Recently there was an article published in the journal Science (widely considered one of the most prestigious science journals in the world) by two professors who I knew while I attended college in Pennsylvania (Franklin and Marshall College — Anyone ever heard of it?). I found this article particularly interesting because it explained how the beautiful Pennsylvania scenery that we assume is natural was actually created over the course of three hundred years. Saw mills and dams changed water flow patterns — those pretty streams that flow through the Southeastern PA (and nearby areas) that I grew up in aren’t natural at all.
Of course this is just another thing that we’ve done to make this country different from what it was when people first came here. We’ve also farmed the heck out of the land, built large industrial areas and, on top of that, there’s the issue of global warming (which, for the sake of this post, we’ll assume is caused by humans), increased carbon dioxide in the air, decreased top soil and forest land (mostly because of the farming), and a general increase in soil, water and air pollutants.

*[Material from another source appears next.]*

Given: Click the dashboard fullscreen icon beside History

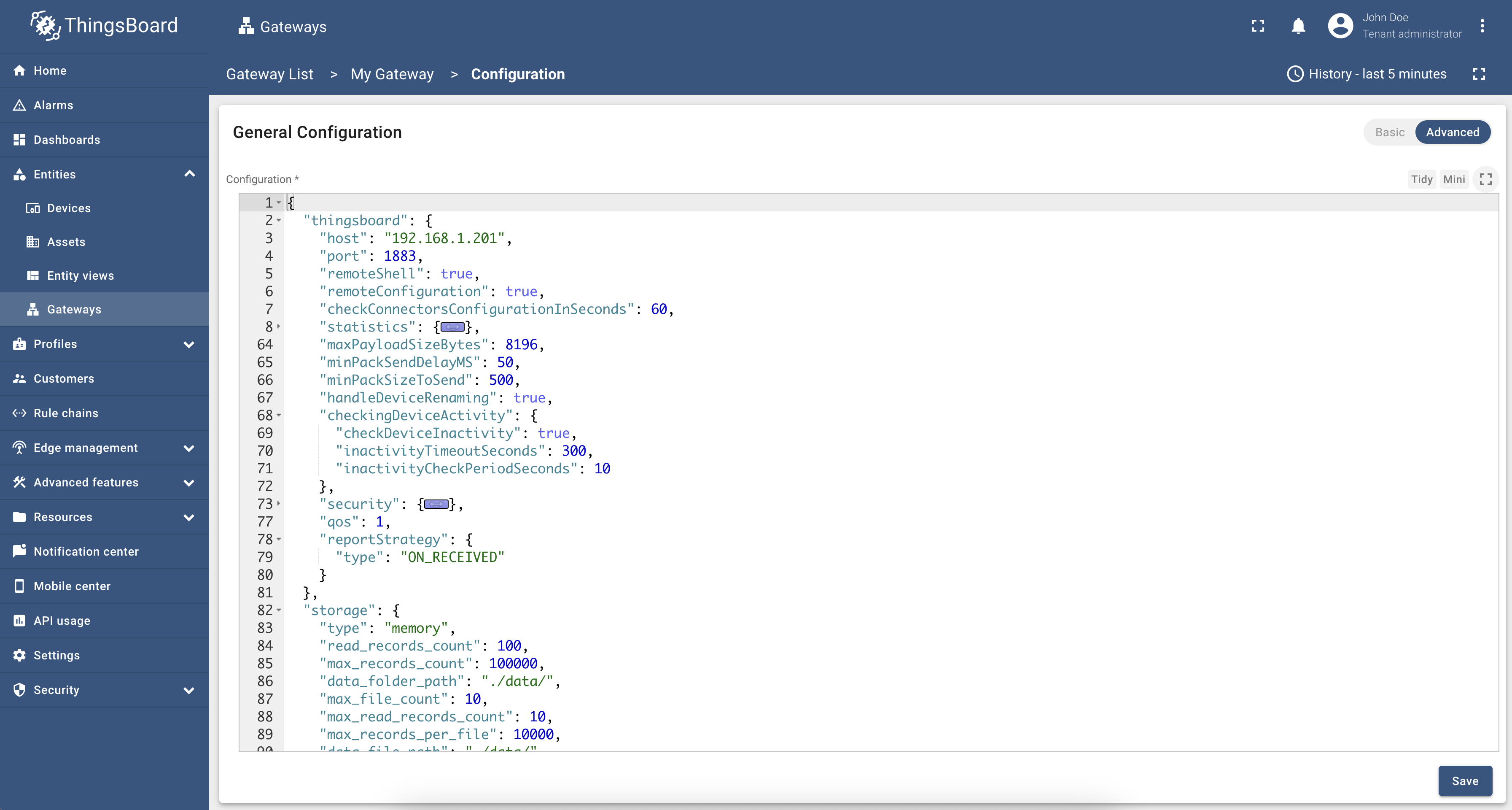Looking at the screenshot, I should tap(1479, 74).
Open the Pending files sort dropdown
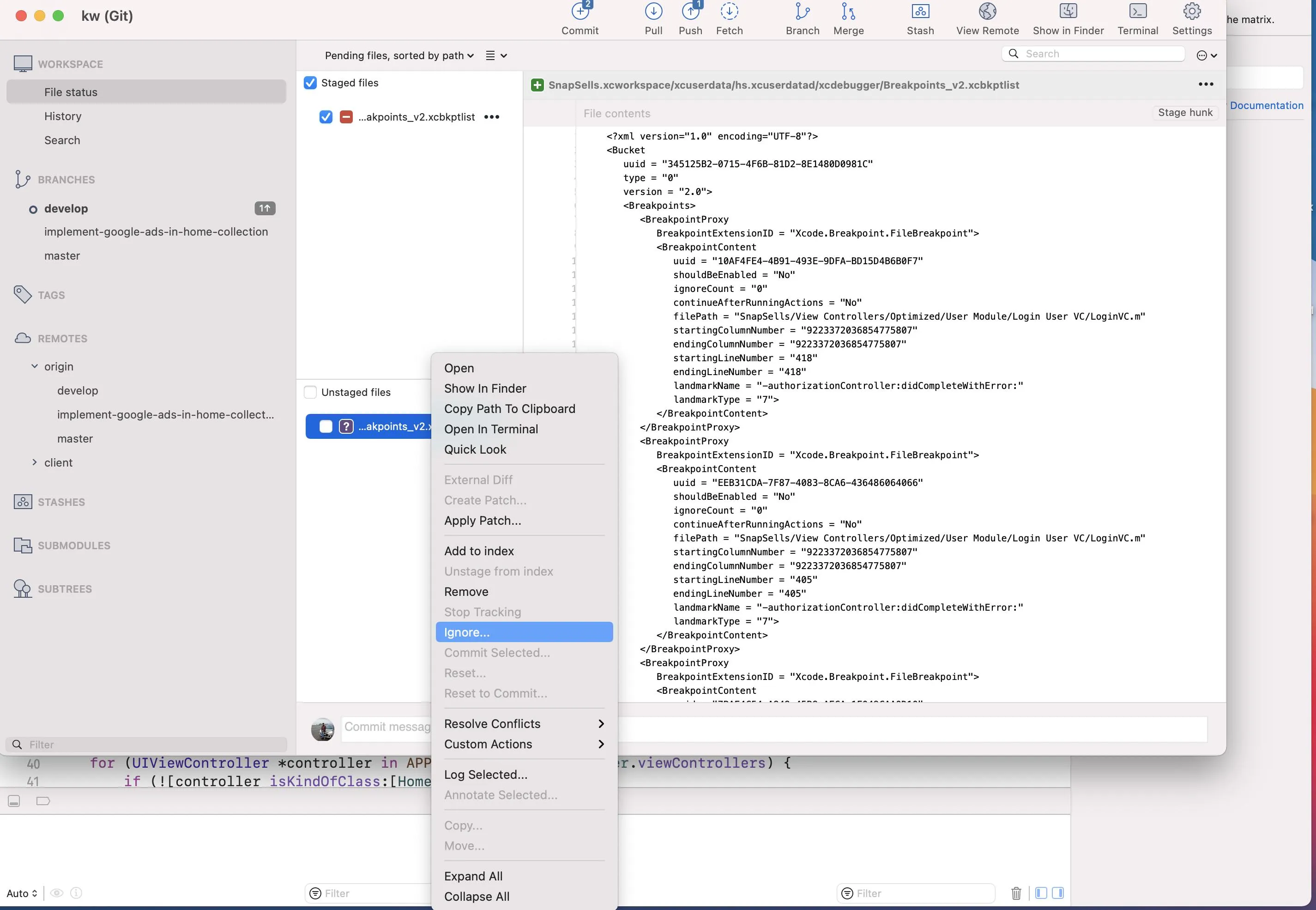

So, with all that said, It seems to me that we’ve done a lot of things to change the environment. With all that we’ve done why are we so upset when some plants, which we call “invasive” thrive in these settings? It’s not their fault that they do well in the conditions we’ve created. Sometimes I feel like we’ve built this great big smorgasbord of lutefisk (fish treated with lye — it’s pretty nasty) and then get angry when only people who grew up eating this type of fish come to the party.
I’m not trying to promote invasive plants — And I’ll be the first to admit that this post is oversimplifying the whole question of invasives — Still, it irks me sometimes that we aren’t more concerned about the environment where we plant our greenery rather than the plants themselves who, after all, are just feeding on the smorgasbord that we’ve created.